I segnali sulla necessità di rivedere il parametro della crescita su cui si fondano le società industriali continuano a moltiplicarsi: l’avvicinarsi dell’esaurimento delle fonti fossili di energia e le guerre per averne il controllo, l’innalzamento della temperatura terrestre, i mutamenti climatici, lo scioglimento dei ghiacciai, la crescita dei rifiuti, le devastazioni e l’inquinamento ambientale. Eppure gli economisti e i politici, gli industriali e i sindacalisti conl’ausilio dei mass media continuano a porre nella crescita del prodotto interno lordo il senso stesso dell’attività produttiva.

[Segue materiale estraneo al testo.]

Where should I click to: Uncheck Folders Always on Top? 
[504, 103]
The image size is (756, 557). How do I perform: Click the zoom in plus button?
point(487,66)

In un mondo finito, con risorse finite e con capacità di carico limitate, una crescita infinita è impossibile, anche se le innovazioni tecnologiche venissero indirizzate a ridurre l’impatto ambientale, il consumo di risorse e la produzione di rifiuti. Queste misure sarebbero travolte dalla crescita della produzione e dei consumi in paesi come la Cina, l’India e il Brasile, dove vive circa la metà della popolazione mondiale.
Forse è arrivato il momento di smontare il mito della crescita, di definire nuovi parametri per le attività economiche e produttive, di elaborare un’altra cultura, un altro sapere e un altro saper fare, di sperimentare modi diversi di rapportarsi col mondo, con gli altri e con sé stessi.

Sabato 18 aprile alle ore 17 presso il Centro per la Pace “Annalena Tonelli” di Forlì  in Via Andrelini 59,  se ne parlerà con  Maurizio Pallante il quale presenterà il libro “La decrescita felice.La qualità della vita non dipende dal PIL”.